Most of the guests at the county commission’s Aug. 8 work session had one thing on their mind: money. Four of the five who spoke were requesting money or paving the way to ask for it in later correspondence. Petitioners included District Judge Sherry Burns, requesting funding support, orally and by letter, for the Blount County Juvenile Probation Office; and Oneonta head librarian Gail Sheldon and Chamber of Commerce executive director Donny Ray, both requesting funding support for their agencies for next year and promising a formal request letter later.
Blount County Coroner John Mark Vaughn presented a multi-pronged request for assistance in adding an administrative assistant and deputy coroner to his office, a special vehicle to transport bodies to Huntsville for autopsy, a specially-marked vehicle to identify the coroner or his representative at death scenes, and assistance in charging and collecting fees from agencies requesting storage and transportation associated with autopsies, as well as administrative fees for records requested from the coroner’s office.
Only Randy Armstrong, a resident of District 1, had a request for assistance other than funding. He requested an explanation of why he had been told there is little chance of his road “ever being graveled or paved.” “What’s it going to take?” he asked plaintively several times. His request concerned Arrow Lane, where his home is located, a three-quarter mile road in Cox Cove that serves two residences.
When it became clear from discussion that such a road does not carry a high paving priority because of the limited number of people served, Commission Chairman Chris Green entered the discussion.
Referring to low-traffic volume roads like Arrow Lane and others that do not qualify for special funding like the 10 recent projects funded by the Alabama Transportation Rehabilitation and Improvement Program (ATRIP), Green said: “We desperately need more revenues to do what we need to do with the many roads like this one in Blount County.
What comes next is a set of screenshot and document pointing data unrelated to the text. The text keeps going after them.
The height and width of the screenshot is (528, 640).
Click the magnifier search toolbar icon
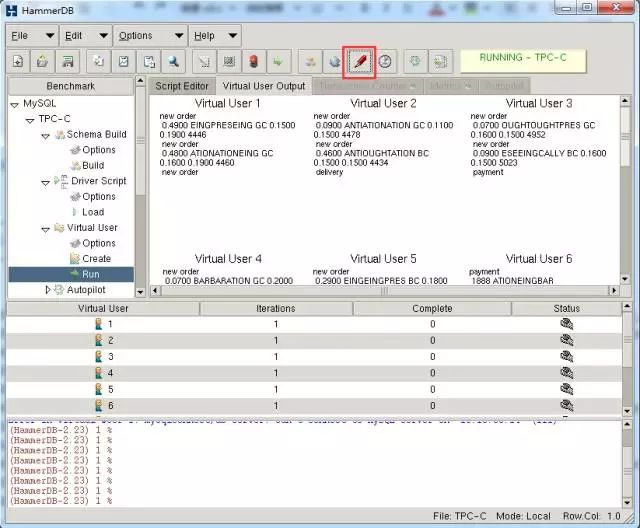point(173,61)
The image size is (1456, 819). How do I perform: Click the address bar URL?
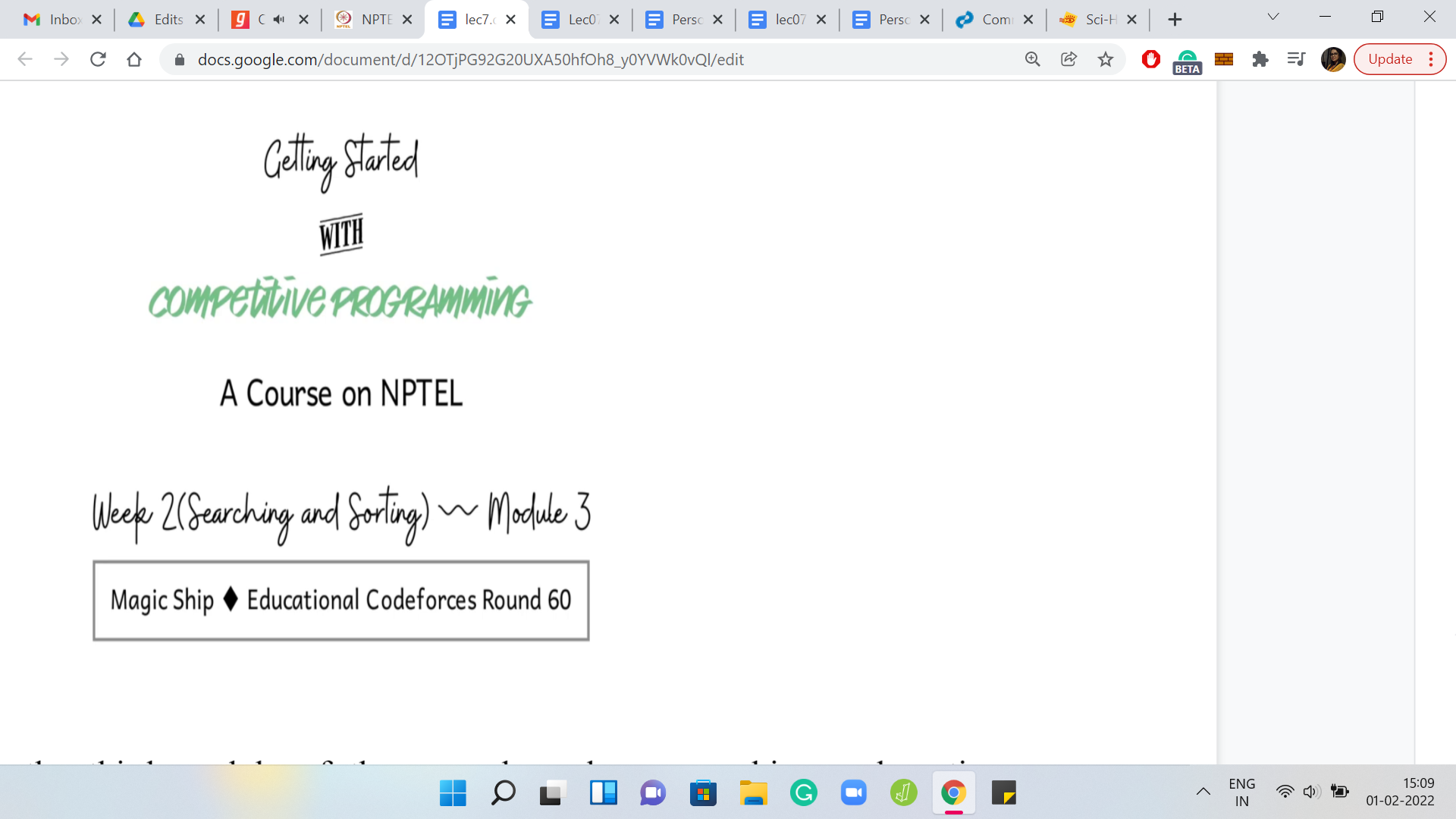[x=470, y=59]
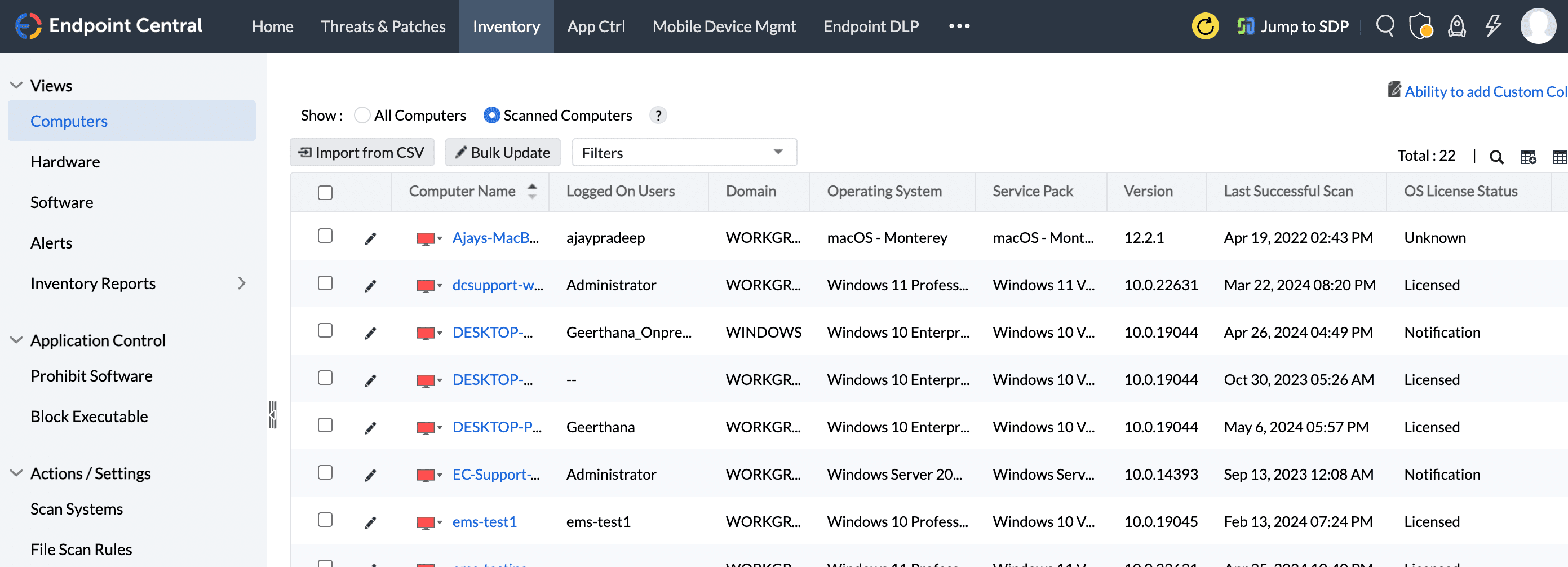This screenshot has height=567, width=1568.
Task: Switch to the Threats & Patches tab
Action: click(383, 26)
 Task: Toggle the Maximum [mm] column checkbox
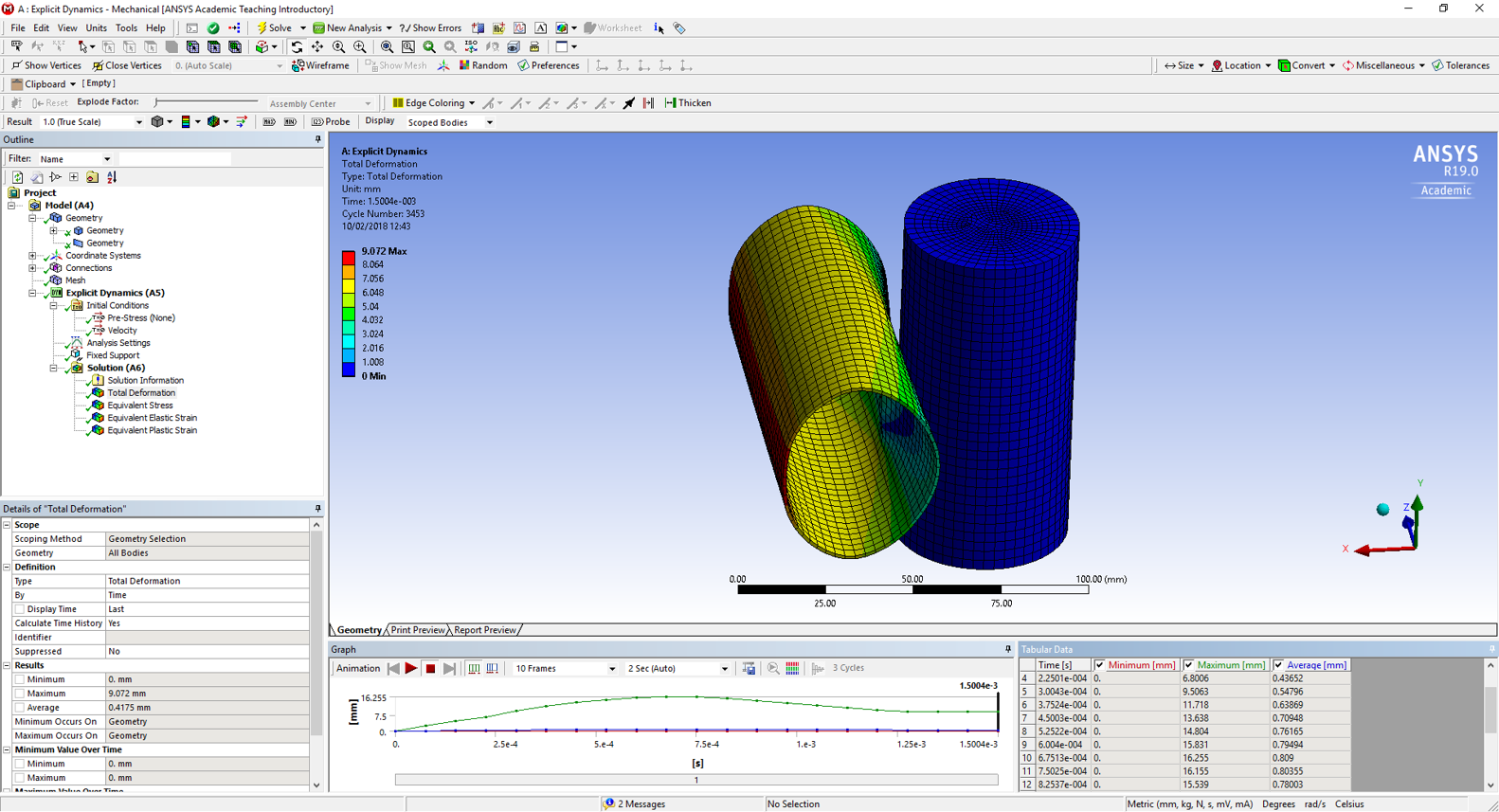point(1188,665)
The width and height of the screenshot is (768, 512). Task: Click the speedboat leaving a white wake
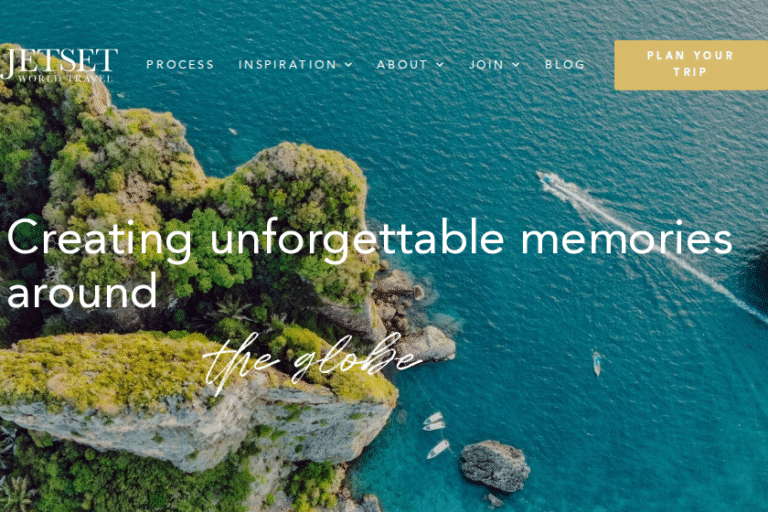(549, 180)
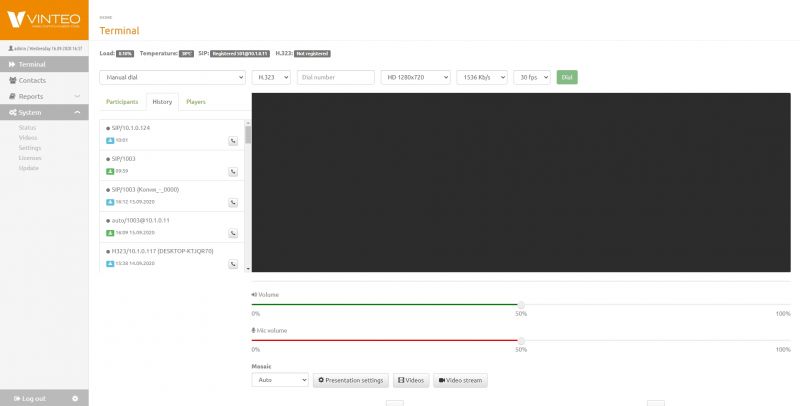The width and height of the screenshot is (800, 406).
Task: Change the 30 fps frame rate dropdown
Action: [x=532, y=77]
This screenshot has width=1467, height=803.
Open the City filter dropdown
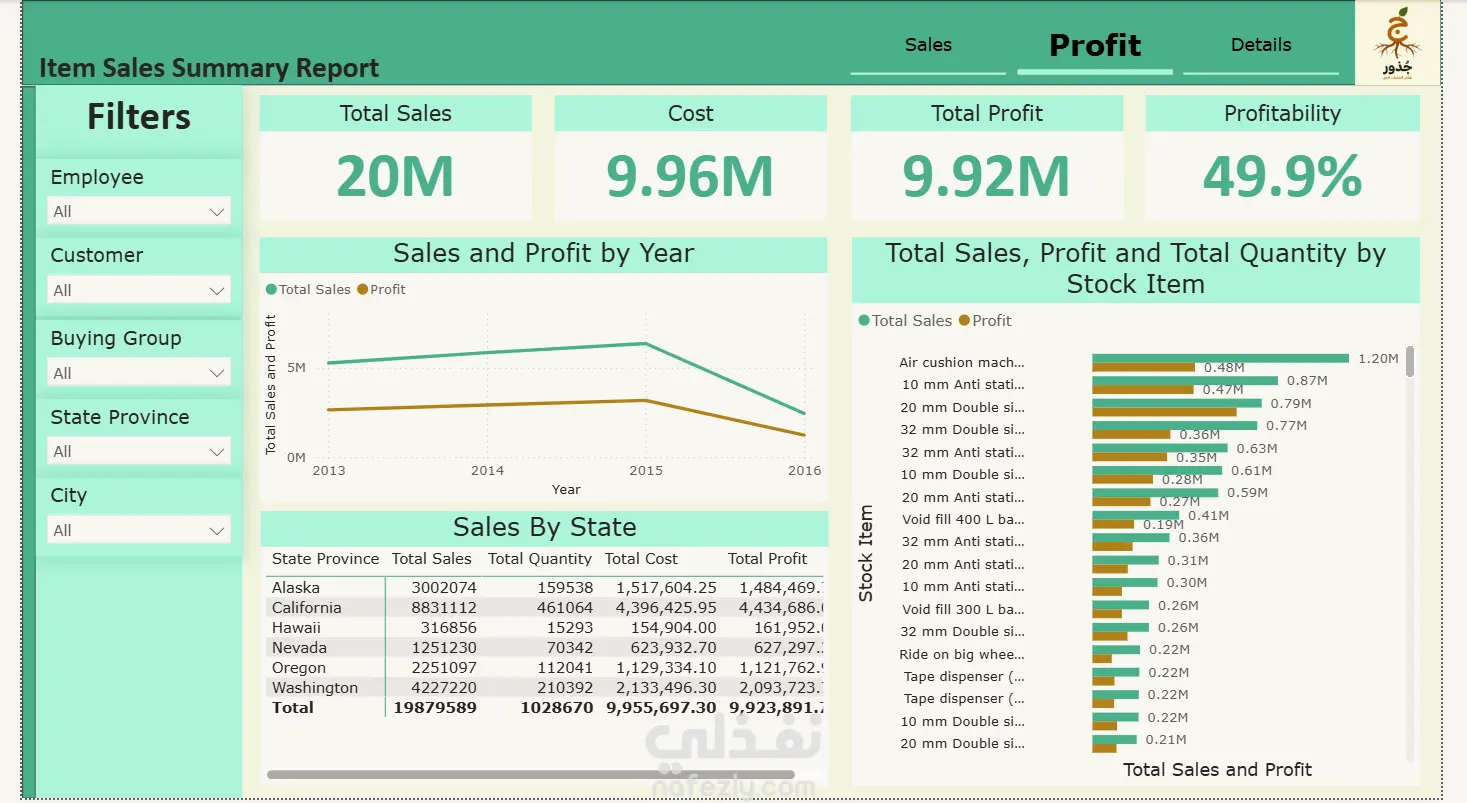[139, 530]
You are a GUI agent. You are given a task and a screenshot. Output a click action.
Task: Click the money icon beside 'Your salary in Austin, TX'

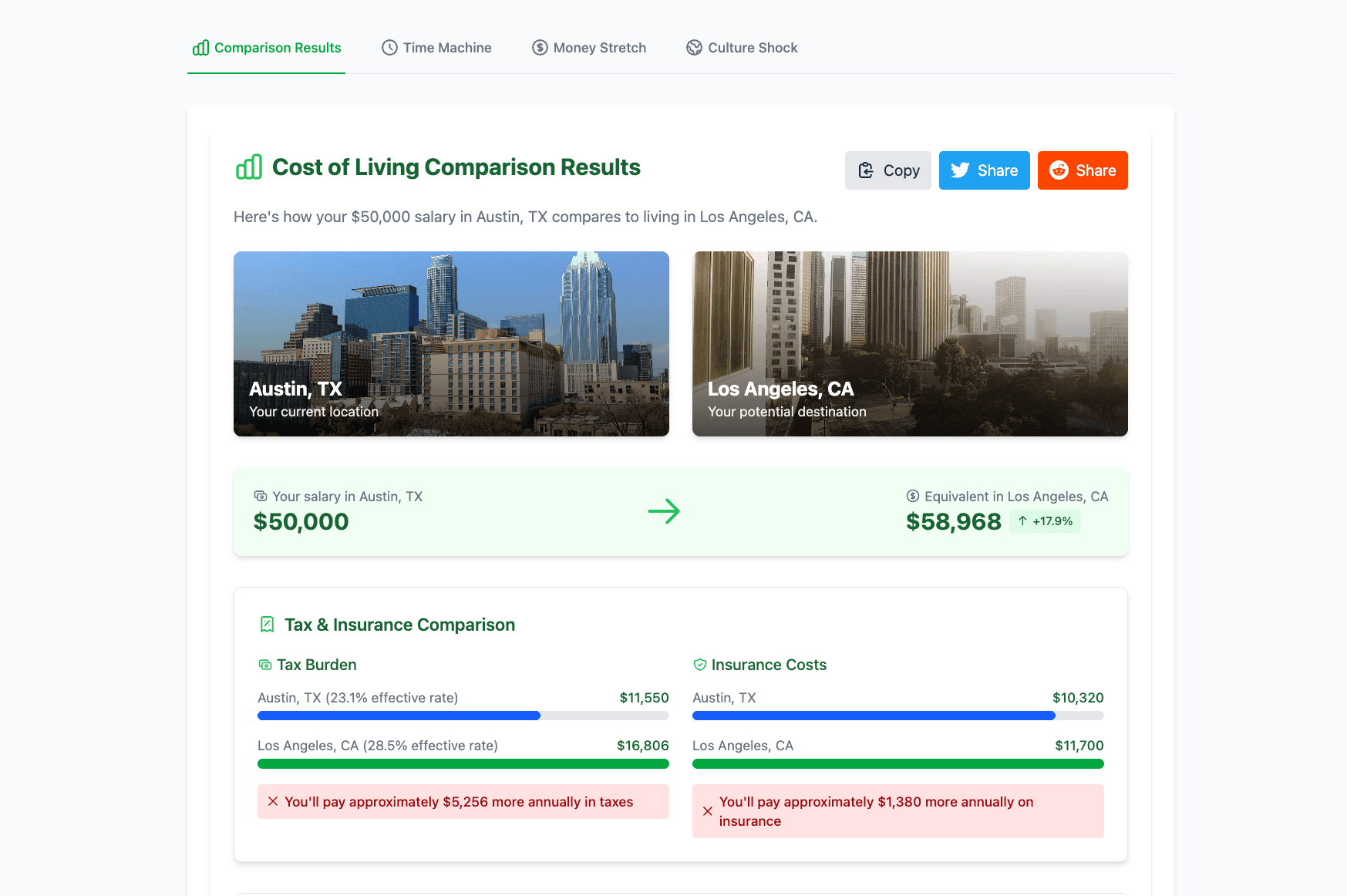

Unfortunately, the people of the county defeated the last local revenue measure designed to generate revenue for roads (the $15 tag-fee increase of 2008) by 86 percent opposed to 14 percent in favor. We’ve obviously got a lot of work to do in this area.” Budget request amounts
In her letter to the commission, Burns requested $15,000, the same amount the commission contributed last year to help fund the retention of two employees whose salaries were eliminated in the 2011-2012 budget cycle by the Alabama Administrative Office of Courts, which funded them until that time.
Sheldon did not mention the amount of funding she would request for 2013-2014 in her presentation to the commission, but in a follow-up letter requested the same amount as for the current fiscal year: $19,200.
Likewise, in his presentation, Donny Ray did not name an amount for the Blount County-Oneonta Chamber of Commerce for 2013-2014, and his followup letter was not available for this writing. The amount budgeted for the current year was $65,000.